Os Conselhos Tutelares de Natal devem ser equipados com aparelhos telefônicos com chip. A medida foi recomendada pelo Ministério Público do Rio Grande do Norte (MPRN) à Secretaria Municipal de Trabalho e Assistência Social (Semtas) de Natal. A pasta deve garantir total operacionalidade dos telefones celulares utilizados pelos Conselhos Tutelares da capital. A iniciativa busca sanar deficiências na infraestrutura de comunicação que comprometem a mobilidade e a agilidade do atendimento prestado à população.
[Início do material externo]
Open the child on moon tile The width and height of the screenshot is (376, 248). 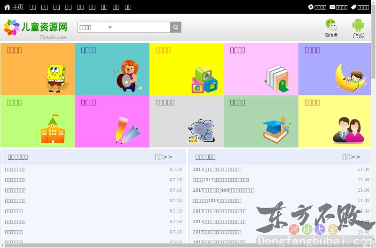(335, 70)
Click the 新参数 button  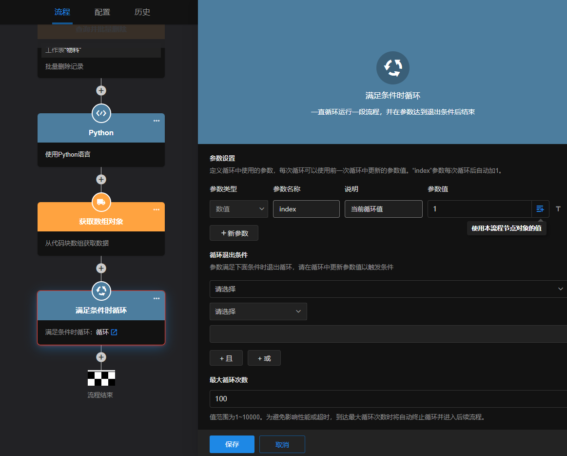pyautogui.click(x=234, y=233)
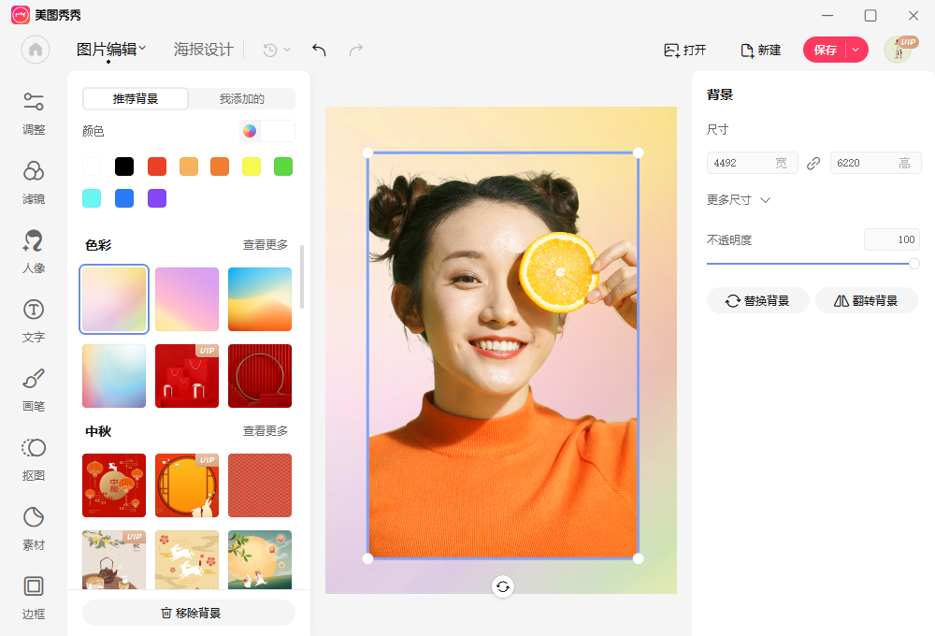The height and width of the screenshot is (636, 935).
Task: Open the 保存 save dropdown arrow
Action: point(856,50)
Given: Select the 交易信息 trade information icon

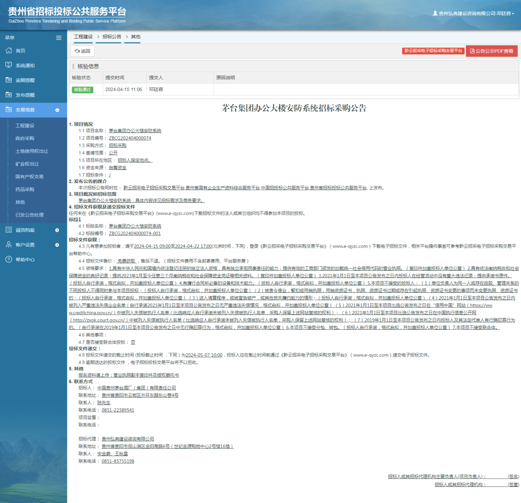Looking at the screenshot, I should pos(9,110).
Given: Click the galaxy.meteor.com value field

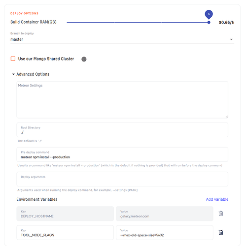Looking at the screenshot, I should coord(165,214).
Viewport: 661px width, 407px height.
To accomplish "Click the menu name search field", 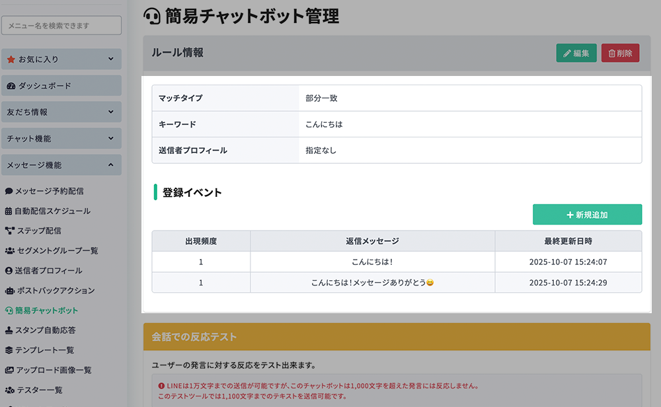I will [61, 26].
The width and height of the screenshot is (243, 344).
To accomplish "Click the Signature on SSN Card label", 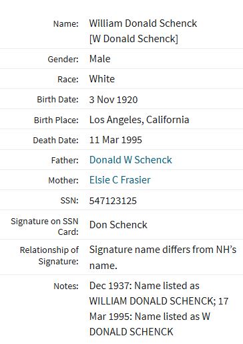I will click(45, 226).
A 21ª Promotoria de Justiça de Natal, com foco na defesa da infância e da juventude, recomendou à Semtas que forneça, no prazo de 30 dias, aparelhos físicos devidamente equipados com chips ativos, contemplando pacotes de dados e voz. A medida visa substituir a dependência de tecnologias limitadas, como o uso exclusivo de redes Wi-Fi nas sedes ou chips antigos que apenas recebem chamadas, o que restringe o trabalho externo dos conselheiros e a eficácia do regime de sobreaviso remoto previsto na legislação municipal. O fornecimento adequado desses insumos é essencial para que o órgão possa cumprir sua função constitucional de zelar pelos direitos de crianças e adolescentes.
A recomendação ainda que orienta que a Semtas informe ao MPRN, no prazo de 10 dias úteis, quais providências foram tomadas para o cumprimento das orientações, apresentando a documentação comprobatória correspondente. Caso existam razões que impeçam a execução das medidas no prazo estipulado, estas devem ser detalhadas à Promotoria. O não atendimento da recomendação poderá resultar na adoção de medidas judiciais cabíveis para assegurar a estrutura necessária ao funcionamento dos Conselhos Tutelares de Natal.
O documento foi emitido pelo Ministério Público após a instituição ter identificado a precariedade tecnológica no Conselho Tutelar da Zona Norte. Segundo os relatos colhidos, a falta de chips e créditos nos aparelhos fornecidos gera obstáculos ao fluxo de trabalho, além de contribuir para o desgaste das equipes que cumprem escalas de plantão. Em resposta anterior à Promotoria, a secretaria municipal havia informado a inexistência de contrato vigente para o fornecimento de chips, indicando que o serviço estava em fase de cotação.